== Records for the task ==

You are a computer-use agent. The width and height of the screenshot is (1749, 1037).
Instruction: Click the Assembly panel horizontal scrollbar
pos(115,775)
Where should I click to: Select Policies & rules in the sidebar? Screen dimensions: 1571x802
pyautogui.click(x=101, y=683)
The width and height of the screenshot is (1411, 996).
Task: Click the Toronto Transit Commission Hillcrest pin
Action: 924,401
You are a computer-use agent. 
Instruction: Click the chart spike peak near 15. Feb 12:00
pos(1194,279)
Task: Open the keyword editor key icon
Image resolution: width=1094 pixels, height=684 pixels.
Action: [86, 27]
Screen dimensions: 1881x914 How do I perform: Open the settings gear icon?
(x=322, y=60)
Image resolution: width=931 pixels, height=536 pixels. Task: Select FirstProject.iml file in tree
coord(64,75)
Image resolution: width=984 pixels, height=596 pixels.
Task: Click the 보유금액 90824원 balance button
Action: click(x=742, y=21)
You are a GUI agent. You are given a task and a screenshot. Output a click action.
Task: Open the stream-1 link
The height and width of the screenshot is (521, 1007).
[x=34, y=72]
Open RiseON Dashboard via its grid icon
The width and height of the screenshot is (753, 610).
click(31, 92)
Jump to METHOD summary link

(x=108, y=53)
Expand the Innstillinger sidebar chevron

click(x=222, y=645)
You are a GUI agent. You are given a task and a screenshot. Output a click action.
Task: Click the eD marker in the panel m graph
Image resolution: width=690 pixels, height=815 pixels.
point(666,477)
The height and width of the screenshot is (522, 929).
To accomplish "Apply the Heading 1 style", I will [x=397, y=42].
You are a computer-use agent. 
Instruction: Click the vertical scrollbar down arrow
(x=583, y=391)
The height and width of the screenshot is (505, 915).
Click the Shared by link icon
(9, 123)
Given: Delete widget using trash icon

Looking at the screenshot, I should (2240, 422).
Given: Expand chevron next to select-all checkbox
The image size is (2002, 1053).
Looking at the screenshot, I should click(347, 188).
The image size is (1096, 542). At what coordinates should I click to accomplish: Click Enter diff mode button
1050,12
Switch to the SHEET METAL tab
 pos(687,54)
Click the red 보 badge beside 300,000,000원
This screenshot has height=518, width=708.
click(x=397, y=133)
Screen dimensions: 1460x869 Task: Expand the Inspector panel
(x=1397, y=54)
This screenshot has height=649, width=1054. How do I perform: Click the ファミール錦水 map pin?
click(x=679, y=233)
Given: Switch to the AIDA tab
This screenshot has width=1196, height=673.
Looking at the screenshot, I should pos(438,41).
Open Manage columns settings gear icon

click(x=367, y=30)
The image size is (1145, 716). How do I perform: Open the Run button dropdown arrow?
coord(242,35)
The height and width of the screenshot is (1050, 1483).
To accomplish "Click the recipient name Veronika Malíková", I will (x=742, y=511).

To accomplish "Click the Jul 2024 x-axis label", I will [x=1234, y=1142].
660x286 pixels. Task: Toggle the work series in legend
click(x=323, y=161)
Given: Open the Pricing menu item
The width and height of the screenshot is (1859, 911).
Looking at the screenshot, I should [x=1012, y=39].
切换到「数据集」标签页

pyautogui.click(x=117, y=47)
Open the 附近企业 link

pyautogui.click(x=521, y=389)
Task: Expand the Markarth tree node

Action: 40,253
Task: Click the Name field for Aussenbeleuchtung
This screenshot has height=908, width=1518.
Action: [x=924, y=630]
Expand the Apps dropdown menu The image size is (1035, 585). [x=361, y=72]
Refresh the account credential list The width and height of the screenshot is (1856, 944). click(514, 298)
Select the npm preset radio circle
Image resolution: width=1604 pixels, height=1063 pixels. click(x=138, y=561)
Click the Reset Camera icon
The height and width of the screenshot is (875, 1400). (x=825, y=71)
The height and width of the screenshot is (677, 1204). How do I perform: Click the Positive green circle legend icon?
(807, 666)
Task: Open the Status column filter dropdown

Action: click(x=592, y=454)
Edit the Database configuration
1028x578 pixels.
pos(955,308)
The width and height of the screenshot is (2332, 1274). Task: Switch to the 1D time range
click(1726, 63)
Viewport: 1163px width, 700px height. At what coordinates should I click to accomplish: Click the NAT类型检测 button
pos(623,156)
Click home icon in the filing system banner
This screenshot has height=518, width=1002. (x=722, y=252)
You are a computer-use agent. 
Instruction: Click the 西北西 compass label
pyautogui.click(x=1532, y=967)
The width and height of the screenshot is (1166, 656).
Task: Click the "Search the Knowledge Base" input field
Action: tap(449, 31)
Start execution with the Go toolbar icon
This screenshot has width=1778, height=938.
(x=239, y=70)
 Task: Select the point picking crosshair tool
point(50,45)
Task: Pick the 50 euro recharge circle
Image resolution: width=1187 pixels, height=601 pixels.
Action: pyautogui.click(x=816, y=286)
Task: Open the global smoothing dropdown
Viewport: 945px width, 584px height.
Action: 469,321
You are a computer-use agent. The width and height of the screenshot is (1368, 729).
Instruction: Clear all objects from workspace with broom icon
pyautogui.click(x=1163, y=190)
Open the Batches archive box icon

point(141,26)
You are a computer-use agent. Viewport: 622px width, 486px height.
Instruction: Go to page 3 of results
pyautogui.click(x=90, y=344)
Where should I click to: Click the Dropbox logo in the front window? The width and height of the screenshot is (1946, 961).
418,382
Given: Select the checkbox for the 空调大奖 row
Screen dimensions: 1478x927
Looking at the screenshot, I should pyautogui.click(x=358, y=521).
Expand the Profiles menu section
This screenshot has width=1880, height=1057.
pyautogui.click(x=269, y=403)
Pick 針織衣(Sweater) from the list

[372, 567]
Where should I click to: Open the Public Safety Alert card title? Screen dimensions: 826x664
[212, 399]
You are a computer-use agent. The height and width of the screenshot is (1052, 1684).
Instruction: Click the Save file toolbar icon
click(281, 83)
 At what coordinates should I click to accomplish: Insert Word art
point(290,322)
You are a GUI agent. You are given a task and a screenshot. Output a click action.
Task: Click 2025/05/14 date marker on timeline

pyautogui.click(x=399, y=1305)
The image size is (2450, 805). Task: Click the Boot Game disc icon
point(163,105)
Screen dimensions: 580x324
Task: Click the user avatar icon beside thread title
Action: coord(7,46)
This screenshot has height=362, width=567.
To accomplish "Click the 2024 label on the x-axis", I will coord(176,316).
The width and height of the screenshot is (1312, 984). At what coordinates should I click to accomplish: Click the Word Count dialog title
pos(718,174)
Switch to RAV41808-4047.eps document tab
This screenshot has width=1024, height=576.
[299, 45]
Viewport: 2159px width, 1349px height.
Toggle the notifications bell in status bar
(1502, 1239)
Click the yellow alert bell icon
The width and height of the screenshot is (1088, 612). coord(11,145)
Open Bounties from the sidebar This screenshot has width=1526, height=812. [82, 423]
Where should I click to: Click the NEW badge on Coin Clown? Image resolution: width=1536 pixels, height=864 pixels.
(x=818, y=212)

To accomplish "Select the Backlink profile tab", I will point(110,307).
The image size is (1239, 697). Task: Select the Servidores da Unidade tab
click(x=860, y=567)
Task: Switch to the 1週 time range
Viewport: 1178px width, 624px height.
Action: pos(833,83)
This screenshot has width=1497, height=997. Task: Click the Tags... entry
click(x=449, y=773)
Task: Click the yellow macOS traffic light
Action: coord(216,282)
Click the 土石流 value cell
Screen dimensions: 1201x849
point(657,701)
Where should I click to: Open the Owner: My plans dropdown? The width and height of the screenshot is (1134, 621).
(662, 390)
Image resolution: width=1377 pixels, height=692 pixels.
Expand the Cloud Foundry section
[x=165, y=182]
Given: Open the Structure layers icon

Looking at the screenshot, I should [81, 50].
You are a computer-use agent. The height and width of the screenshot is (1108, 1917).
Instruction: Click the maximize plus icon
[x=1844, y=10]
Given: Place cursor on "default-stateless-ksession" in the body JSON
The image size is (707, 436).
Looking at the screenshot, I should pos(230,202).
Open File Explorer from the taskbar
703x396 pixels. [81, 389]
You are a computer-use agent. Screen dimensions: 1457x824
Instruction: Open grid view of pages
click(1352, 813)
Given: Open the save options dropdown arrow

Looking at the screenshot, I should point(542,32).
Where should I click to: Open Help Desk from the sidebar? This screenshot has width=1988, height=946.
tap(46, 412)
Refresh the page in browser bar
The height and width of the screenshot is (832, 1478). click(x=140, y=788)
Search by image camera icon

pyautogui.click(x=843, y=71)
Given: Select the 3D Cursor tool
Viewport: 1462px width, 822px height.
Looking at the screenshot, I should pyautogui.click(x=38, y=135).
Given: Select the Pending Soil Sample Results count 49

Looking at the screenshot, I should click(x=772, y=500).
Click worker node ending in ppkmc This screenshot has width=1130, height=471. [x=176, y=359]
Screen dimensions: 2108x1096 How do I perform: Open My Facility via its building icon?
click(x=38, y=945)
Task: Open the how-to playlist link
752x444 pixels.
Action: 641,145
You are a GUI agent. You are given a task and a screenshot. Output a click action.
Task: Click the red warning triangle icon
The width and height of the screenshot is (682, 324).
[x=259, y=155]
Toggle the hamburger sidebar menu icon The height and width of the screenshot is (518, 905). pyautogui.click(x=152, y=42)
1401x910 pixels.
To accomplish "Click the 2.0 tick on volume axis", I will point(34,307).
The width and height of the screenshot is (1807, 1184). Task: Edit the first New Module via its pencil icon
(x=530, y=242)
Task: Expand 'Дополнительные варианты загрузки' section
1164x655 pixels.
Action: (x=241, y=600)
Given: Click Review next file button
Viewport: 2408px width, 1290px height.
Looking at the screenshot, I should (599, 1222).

===

> [Action item] Could you show every line of the material that includes the string "checkbox"?

> [Expected output]
Given: Expand chevron next to select-all checkbox
Given: Select the checkbox for the 空调大奖 row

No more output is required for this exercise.